Il Ministero della Salute ha inoltre annunciato l’intenzione di avviare una campagna informativa per sensibilizzare la popolazione sui potenziali rischi per la salute dei cittadini al fine di minimizzare l’esposizione in attesa di riscontri scientifici più accurati.
La domanda è: ma serviva un servizio di Report per far uscire un comunicato stampa che dava indicazioni precise soprattutto per la difesa della salute dei più piccoli?
Un interessante episodio segnalato durante la trasmissione arriva dalla scorsa estate quando l’allora Ministro Brunetta, incentivava l’utilizzo di computer e smart phone nelle aule scolastiche regalando il kit di installazione di antenne wireless alle scuole che ne facessero semplice richiesta: in circa 8000 hanno aderito! E’ seguita una breve critica in quanto l’Europa, sei mesi prima, si era espressa mediante una campagna informativa atta a minimizzare l’ esposizione non necessaria ai campi elettromagnetici.
Il problema non è solo quanto emette il singolo dispositivo, ma cosa possiamo fare per ridurre la nostra esposizione a questi campi.
Report ha concluso il servizio sottolineando alcune buona pratiche nell’utilizzo delle fonti di rischio:
- non usare il cordless, ma prediligere il telefono via cavo;
- usare sempre l’auricolare a filo quando si parla con il cellulare;
- mantenere il cellulare non attaccato al corpo.
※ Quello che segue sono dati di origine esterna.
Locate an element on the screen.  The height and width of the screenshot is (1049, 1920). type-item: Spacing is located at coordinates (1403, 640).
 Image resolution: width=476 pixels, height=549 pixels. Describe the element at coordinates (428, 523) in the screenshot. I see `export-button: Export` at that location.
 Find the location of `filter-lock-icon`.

Ci sono anche altri atteggiamenti da adottare su questo tema ( http://polab.it/srl/wp-content/uploads/2010/12/pieghevole-uso-cellulare-da-scaricare-.pdf ), ma basterebbero questi semplici gesti quotidiani per abbattere in maniera significativa la nostra esposizione ai campi elettromagnetici a radio frequenza, sia a casa che a lavoro. E anche in quest’ultimo bisogna mantenere alta l’attenzione. Dal 2012 entreranno in vigore i limiti di esposizione ai campi elettromagnetici per la Sicurezza dei lavoratori (TU 81/2008). Quanti in questi anni di sospensione dei suddetti limiti si sono ritrovati immersi in campi potenzialmente dannosi? Pensiamo per un attimo ai metal-detector, ai sistemi antitaccheggio, ai sistemi di sicurezza senza fili, ai cordless degli uffici e cosi via.
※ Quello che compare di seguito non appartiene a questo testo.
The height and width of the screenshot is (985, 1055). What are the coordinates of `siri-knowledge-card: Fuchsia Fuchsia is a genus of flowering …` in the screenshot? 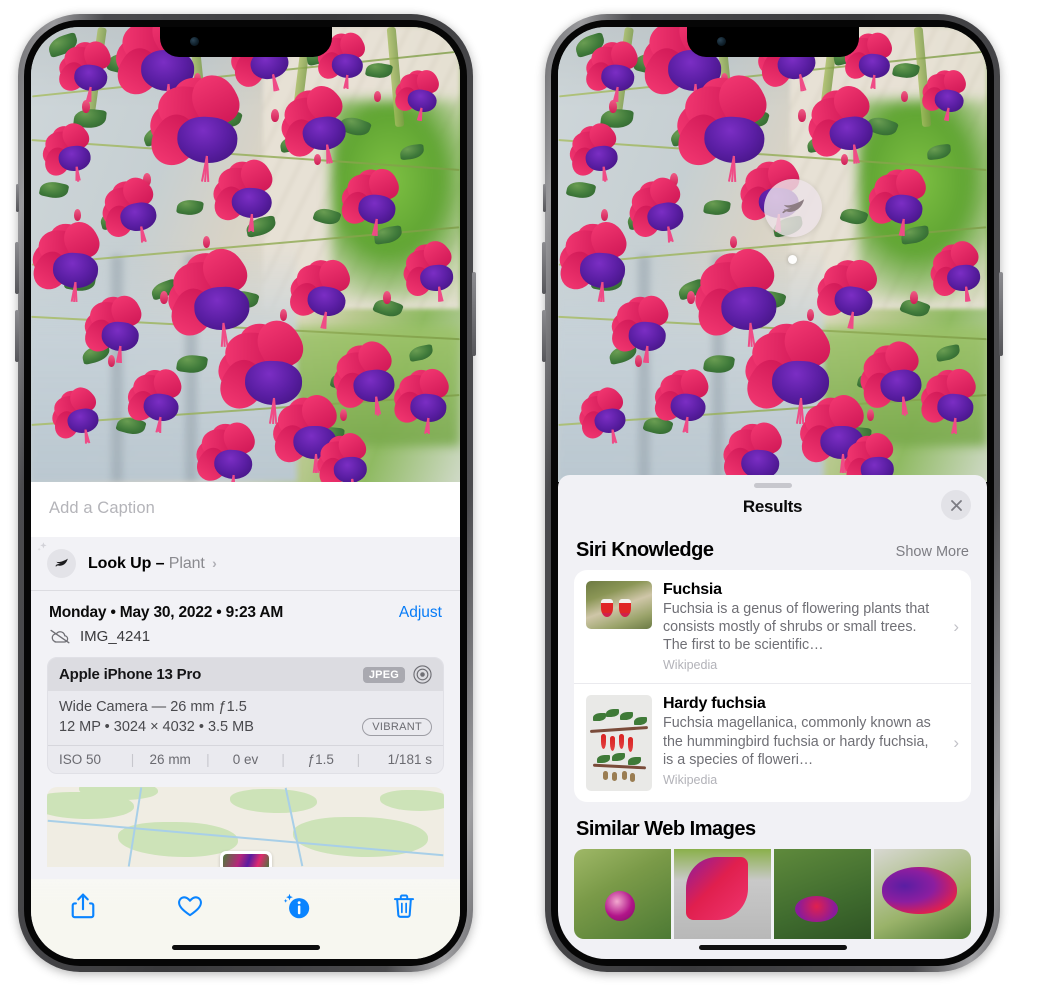 It's located at (772, 686).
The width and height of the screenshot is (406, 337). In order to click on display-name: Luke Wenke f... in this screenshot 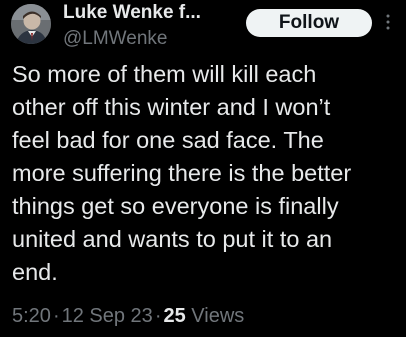, I will do `click(132, 13)`.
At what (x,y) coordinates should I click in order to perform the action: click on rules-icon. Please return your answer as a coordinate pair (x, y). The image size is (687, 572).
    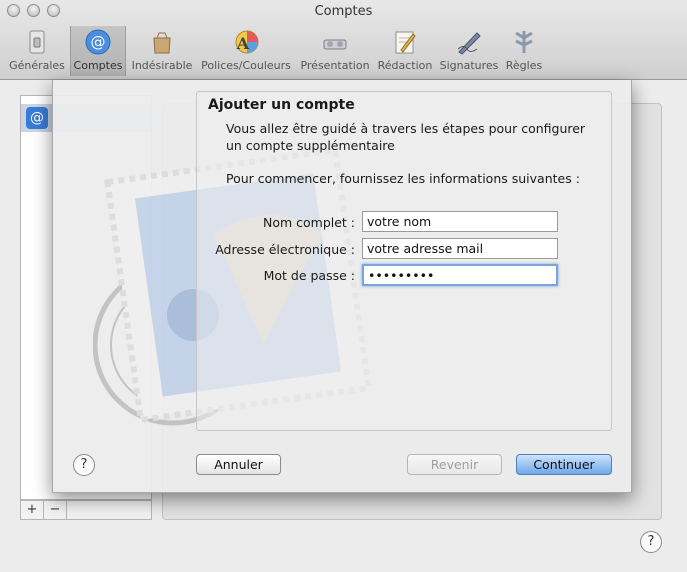
    Looking at the image, I should click on (524, 42).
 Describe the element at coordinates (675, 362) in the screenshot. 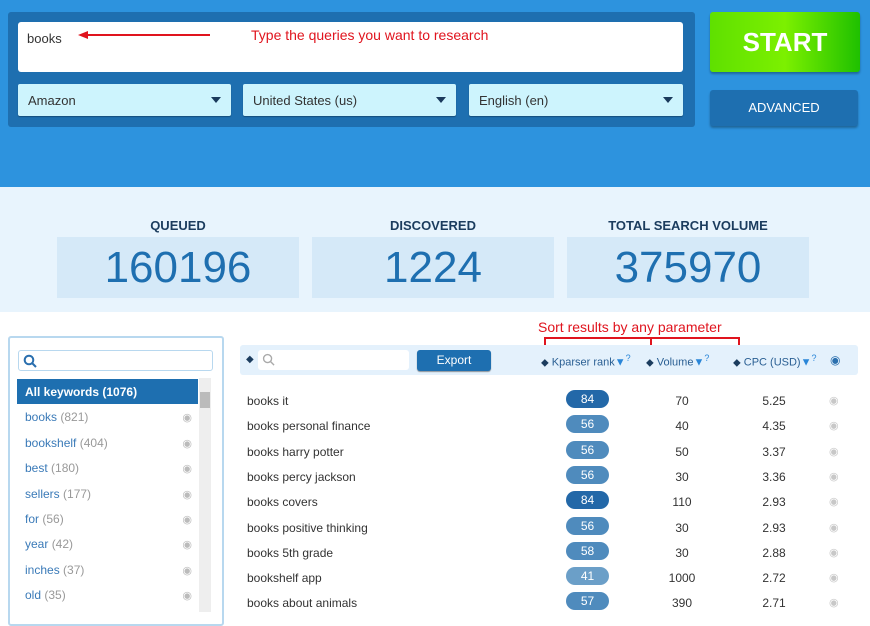

I see `column-label: Volume` at that location.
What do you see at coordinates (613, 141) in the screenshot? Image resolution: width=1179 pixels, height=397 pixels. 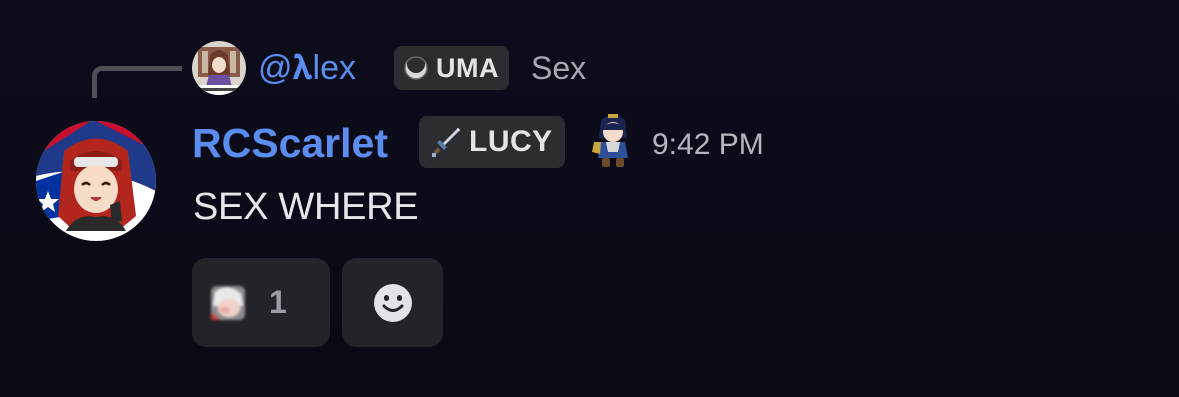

Tutti, approcciando per la prima volta una problematica così poco conosciuta e chiara, possono cadere facilmente in due comuni errori: allarmismo o indifferenza. La cosa che bisogna tenere a mente sono i due principi sottolineati anche in sede Europea:
- il principio di precauzione e la recente mozione di evolverlo in quello di prevenzione;
- il principio ALARA (As Low As Reasonably Achievable, l’esposizione deve essere mantenuta al livello ragionevolmente più basso possibile).
Sottovalutare un problema di cui non si conoscono ancora a pieno gli effetti a lungo termine sarebbe un atteggiamento irresponsabile da parte di tutti: enti, amministrazioni, organismi internazionali, lavoratori e aziende. Anche questo argomento rientra nelle discussioni sulla qualità dell’ambiente in cui viviamo e sulla tutela della salute del cittadino.